Las mejoras en el edificio
Ningún
propietario puede exigir nuevas instalaciones, servicios o mejoras que no sean
necesarios para la adecuada conservación, habitabilidad y seguridad del
edificio (por ejemplo, cambiar la puerta del portal por una más moderna...
etc.)
Cuando se adopten
acuerdos para realizar estas mejoras no necesarias, si cuota de instalación
excede del importe de 3 mensualidades ordinarias de gastos comunes, el vecino
que no esté conforme con su realización no estará obligado a abonarlas, ni se
podrá modificar su cuota, incluso en el caso de que no pueda privársele de la
mejora o ventaja introducida en la Comunidad.
Si el vecino
disidente desea, posteriormente, participar de las ventajas de la innovación,
deberá abonar su cuota en los gastos de realización y mantenimiento,
debidamente actualizados aplicando el correspondiente interés legal.
Las innovaciones
que hagan inservible alguna parte del edificio para el uso y disfrute de un
propietario requerirán, en todo caso, el consentimiento expreso de éste.

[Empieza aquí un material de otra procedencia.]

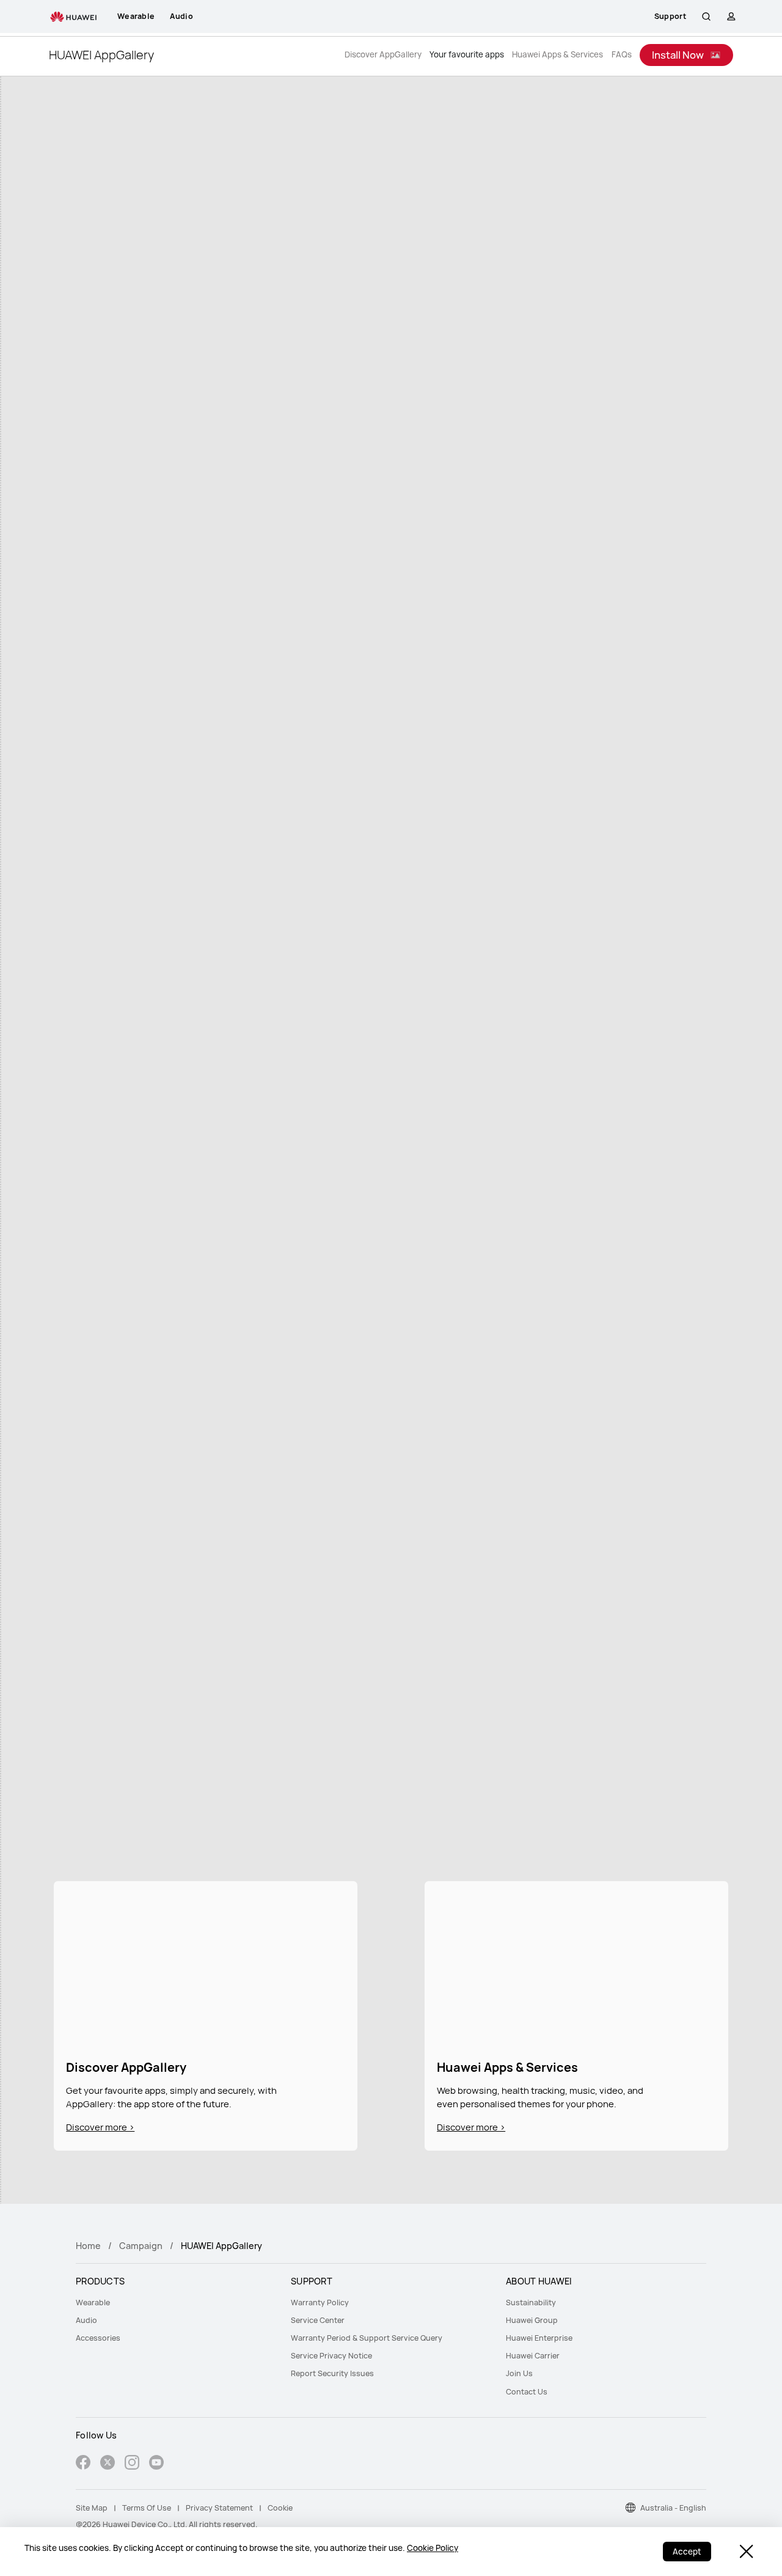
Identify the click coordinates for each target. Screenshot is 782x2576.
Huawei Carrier (533, 2355)
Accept (687, 2551)
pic (205, 1962)
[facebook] (83, 2464)
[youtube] (156, 2464)
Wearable (93, 2302)
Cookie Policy (432, 2547)
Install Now (678, 55)
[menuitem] (176, 2302)
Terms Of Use (146, 2508)
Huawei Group (532, 2320)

Los órganos de gobierno de la
Comunidad de Propietarios
Los órganos de
gobierno de la Comunidad son los siguientes:
La Junta de
Propietarios
El Presidente y
los vicepresidentes
El Secretario
El Administrador
La Junta de
Propietarios
¿Qué competencias tiene la Junta de Propietarios?
¿Cómo puede
asistirse a la Junta?
Las reuniones de
la Junta
Las votaciones
¿Pueden
impugnarse los acuerdos de la Junta de Propietarios?
El acta de la
Junta de Propietarios
¿Qué competencias
tiene la Junta de Propietarios?
Corresponde a la
Junta de Propietarios:
* Nombrar y cesar
a las personas que ejerzan los cargos de Presidente, Secretario y Administrador
y resolver las reclamaciones que los titulares de los pisos o locales formulen
contra la actuación de aquellos.
* Aprobar el plan de gastos e ingresos previsibles y las cuentas correspondientes.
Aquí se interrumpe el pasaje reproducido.